Bloodborne: The Old Hunters (2015): The Review
Overview
The Old Hunters is a powerful injection of everything that made Bloodborne great, a return to the same vicious, intoxicating rhythm that defined the original. While hardcore fans might tear through its secrets in no time, my 15 hours exploring its nightmarish depths and testing out every new weapon of destruction felt rich and rewarding. It’s an impressive expansion that perfectly captures FromSoftware’s haunting brilliance, and even if it treads familiar ground, it’s a journey absolutely worth reliving.
Score: 10 out of 10
The Positives ✅
The Old Hunters is exactly what a Bloodborne expansion should be, brutal, haunting, and unapologetically cruel. It doesn’t reinvent the wheel; it simply sharpens its teeth. Set within the eerie confines of the Hunter’s Nightmare, this DLC drags you back into the kind of grotesque dreamscape that FromSoftware has perfected, a grim echo of Yharnam where the hunters themselves have become the beasts. From the first twisted chapel to the last moonlit cliff, the atmosphere is oppressive and intoxicating in equal measure. It’s a world of decayed glory and whispering horrors, and it’s every bit as enthralling as the original game’s bloodstained streets.
Visually and thematically, it’s a masterclass in environmental storytelling. Each of its three major areas feels distinct yet cohesive, gothic architecture collapsing into madness, fishing villages draped in fog and death, laboratories humming with quiet insanity. You can almost smell the rot in the air. It’s a reminder that no one does unsettling beauty quite like FromSoftware. Every narrow staircase and distant bell toll feeds the same gnawing dread that made Bloodborne legendary, and each secret feels earned through blood, sweat, and caution.

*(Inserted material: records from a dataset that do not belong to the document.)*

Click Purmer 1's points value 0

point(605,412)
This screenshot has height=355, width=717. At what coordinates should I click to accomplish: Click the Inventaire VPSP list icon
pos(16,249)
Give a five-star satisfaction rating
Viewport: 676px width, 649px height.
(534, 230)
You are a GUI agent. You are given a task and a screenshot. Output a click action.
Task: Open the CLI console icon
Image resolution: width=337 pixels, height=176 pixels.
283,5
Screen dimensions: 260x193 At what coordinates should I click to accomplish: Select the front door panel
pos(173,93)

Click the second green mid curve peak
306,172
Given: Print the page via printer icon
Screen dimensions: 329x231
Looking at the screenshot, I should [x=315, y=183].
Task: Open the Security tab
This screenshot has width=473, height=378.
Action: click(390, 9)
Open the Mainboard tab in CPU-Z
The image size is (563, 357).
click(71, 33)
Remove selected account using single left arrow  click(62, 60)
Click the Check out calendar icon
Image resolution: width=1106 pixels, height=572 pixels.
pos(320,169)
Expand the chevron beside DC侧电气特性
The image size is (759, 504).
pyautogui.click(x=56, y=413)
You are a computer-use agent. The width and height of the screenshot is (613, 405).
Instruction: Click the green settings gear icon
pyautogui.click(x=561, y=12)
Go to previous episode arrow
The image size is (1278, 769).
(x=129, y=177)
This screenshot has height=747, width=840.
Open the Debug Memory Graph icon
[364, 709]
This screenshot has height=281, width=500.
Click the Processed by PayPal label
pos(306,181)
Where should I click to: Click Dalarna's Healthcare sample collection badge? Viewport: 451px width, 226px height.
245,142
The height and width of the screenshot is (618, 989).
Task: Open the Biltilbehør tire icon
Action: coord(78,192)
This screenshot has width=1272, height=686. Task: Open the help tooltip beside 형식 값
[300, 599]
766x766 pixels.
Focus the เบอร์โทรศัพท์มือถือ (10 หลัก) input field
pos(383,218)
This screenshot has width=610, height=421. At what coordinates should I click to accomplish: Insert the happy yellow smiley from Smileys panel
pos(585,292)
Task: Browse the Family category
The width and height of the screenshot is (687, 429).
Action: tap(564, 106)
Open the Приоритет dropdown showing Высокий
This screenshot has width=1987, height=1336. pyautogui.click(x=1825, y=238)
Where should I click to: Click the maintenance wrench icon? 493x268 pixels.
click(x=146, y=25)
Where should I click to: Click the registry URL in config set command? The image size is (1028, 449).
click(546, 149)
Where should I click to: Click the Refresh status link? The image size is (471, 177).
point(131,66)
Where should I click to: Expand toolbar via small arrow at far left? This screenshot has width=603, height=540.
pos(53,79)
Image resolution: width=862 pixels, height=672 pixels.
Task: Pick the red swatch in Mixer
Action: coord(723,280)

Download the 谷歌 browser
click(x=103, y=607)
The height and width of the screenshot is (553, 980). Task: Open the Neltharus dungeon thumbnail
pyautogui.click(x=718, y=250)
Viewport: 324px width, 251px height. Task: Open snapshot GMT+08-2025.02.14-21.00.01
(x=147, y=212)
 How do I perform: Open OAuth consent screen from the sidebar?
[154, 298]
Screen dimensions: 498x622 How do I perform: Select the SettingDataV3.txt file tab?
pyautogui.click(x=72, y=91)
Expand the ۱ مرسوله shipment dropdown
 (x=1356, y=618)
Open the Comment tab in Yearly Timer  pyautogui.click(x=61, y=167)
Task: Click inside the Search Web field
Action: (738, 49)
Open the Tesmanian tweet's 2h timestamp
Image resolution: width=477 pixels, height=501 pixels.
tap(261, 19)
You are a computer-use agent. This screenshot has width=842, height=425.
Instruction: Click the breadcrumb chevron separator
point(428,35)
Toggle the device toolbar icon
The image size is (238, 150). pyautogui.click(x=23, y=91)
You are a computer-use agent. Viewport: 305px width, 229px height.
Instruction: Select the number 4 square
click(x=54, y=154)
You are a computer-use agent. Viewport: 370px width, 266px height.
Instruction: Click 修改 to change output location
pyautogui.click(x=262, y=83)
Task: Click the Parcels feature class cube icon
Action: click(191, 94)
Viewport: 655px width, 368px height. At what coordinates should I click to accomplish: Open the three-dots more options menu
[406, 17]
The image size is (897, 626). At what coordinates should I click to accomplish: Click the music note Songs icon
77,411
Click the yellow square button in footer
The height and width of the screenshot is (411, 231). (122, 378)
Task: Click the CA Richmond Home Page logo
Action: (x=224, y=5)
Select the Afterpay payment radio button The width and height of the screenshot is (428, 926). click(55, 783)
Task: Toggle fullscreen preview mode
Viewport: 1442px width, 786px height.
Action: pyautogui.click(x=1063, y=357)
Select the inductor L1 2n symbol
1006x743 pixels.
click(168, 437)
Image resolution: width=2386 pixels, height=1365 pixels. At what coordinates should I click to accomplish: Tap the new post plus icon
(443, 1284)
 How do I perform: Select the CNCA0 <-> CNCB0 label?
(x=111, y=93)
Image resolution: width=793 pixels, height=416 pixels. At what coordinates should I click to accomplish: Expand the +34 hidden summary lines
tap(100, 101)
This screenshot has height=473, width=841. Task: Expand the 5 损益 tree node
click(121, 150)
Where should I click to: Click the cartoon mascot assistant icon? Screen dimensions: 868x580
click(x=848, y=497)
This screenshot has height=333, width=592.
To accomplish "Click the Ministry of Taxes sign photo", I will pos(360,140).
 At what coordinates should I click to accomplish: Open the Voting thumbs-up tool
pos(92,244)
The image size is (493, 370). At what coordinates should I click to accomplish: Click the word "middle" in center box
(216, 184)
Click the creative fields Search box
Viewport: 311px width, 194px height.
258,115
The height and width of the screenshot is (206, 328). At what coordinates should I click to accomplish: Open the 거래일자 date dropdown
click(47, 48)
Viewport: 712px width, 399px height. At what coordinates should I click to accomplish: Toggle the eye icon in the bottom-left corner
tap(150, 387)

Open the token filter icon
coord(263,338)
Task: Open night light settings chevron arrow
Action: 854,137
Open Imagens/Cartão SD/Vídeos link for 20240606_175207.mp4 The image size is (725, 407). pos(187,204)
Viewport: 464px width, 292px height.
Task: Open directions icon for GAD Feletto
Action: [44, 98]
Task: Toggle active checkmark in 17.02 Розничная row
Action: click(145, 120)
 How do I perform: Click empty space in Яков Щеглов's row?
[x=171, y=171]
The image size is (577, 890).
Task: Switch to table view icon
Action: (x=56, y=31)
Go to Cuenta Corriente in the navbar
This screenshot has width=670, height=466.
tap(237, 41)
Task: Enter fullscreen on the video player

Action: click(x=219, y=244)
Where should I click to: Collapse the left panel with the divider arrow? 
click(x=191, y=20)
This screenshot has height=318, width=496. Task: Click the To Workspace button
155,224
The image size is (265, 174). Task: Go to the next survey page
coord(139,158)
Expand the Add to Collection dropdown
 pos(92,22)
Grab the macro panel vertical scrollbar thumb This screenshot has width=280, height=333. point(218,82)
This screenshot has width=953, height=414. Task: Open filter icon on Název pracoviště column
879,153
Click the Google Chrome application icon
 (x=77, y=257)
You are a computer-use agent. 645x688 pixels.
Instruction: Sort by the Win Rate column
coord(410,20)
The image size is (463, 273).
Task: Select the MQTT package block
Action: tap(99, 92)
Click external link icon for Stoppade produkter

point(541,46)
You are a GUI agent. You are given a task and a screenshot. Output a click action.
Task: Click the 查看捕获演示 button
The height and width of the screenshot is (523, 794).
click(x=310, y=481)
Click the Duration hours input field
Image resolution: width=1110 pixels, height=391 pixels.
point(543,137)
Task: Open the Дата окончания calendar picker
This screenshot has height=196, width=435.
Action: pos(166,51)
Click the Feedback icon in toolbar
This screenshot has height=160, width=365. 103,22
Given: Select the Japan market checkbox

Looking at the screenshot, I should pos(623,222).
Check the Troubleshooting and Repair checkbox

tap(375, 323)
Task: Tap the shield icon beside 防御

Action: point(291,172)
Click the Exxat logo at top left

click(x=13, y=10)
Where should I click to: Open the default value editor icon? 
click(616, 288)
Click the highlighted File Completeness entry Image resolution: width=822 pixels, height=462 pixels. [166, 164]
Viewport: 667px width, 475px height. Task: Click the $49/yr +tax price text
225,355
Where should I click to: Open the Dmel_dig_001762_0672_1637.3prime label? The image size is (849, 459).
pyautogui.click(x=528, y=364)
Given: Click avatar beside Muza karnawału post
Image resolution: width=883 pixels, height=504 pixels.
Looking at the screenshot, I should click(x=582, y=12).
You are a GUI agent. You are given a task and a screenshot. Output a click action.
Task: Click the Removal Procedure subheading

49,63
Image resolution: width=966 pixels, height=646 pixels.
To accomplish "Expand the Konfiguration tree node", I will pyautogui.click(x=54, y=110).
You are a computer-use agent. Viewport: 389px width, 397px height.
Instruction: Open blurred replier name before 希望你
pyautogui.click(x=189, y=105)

And oh, the weapons. If Bloodborne’s arsenal was a symphony of violence, The Old Hunters is the encore. The buzzsaw spear, the Whirligig Saw, the Church Cannon, each one a macabre masterpiece of murder engineering. There’s nothing quite like beating an enemy to death with the literal arm of a god or watching a summoned serpent consume your foes. The creativity behind these instruments of suffering is pure, unfiltered FromSoftware brilliance. Combine that with the updated Hunter’s Bell mechanic that lets you summon iconic allies from the lore, and you’ve got a sense of continuity that feels both nostalgic and exhilarating.
The Negatives ⚠️
If there’s a criticism to be made, and there is, it’s that The Old Hunters is a bit too content with staying in its comfort zone. For all its new weapons, monsters, and environments, the actual encounters rarely break new ground. The bosses are menacing, but they follow a rhythm that’s instantly familiar. Their movesets, while flashy and grotesque, echo the cadence of fights we’ve already mastered. In one instance, I even felled a new boss on my first try simply because its patterns mirrored a previous one almost beat-for-beat. It’s challenging, yes, but never surprising, and for a world built on discovery and dread, predictability is its deadliest sin.
That familiarity extends to the moment-to-moment combat as well. It’s still razor-sharp, still thrilling, but the lack of true innovation in enemy behavior makes the tension fade faster than expected. The difficulty remains punishing, but it’s the same flavor of punishment we’ve already grown numb to. It’s not that the DLC fails, it’s that it refuses to evolve beyond being an extension of Bloodborne rather than a bold continuation. The Old Hunters feels like comfort food for masochists: delicious, familiar, and maybe just a little too safe.
The Experience 🎮
Despite its cautious design, The Old Hunters recaptures something rare, that intoxicating Bloodborne feeling of dread, curiosity, and triumph. It’s not just about the combat or the lore; it’s about the rhythm of obsession. You enter the Hunter’s Nightmare thinking you’ve seen it all, only to be reminded that every shadow hides a secret, and every secret might kill you. The cryptic storytelling remains the glue holding it all together, item descriptions that double as riddles, notes that lead you down existential rabbit holes, and the quiet joy of realizing you’ve stumbled onto something no one explicitly told you was there.
That’s the real magic of The Old Hunters: discovery. Following a hunch from a cryptic item description, donning a forgotten set of armor, and unearthing a hidden encounter hours later, it’s the kind of payoff that defines FromSoftware’s design philosophy. Every new clue feels like a thread in a cosmic tapestry, one you’ll happily lose your sanity trying to untangle.
In the end, The Old Hunters isn’t about reinventing Bloodborne. It’s about diving deeper into its madness, exploring the parts of the nightmare you were too afraid to see before. It’s grotesque, beautiful, punishing, and endlessly fascinating. It may not surprise you, but it will consume you, and that’s more than enough reason to step back into the dark.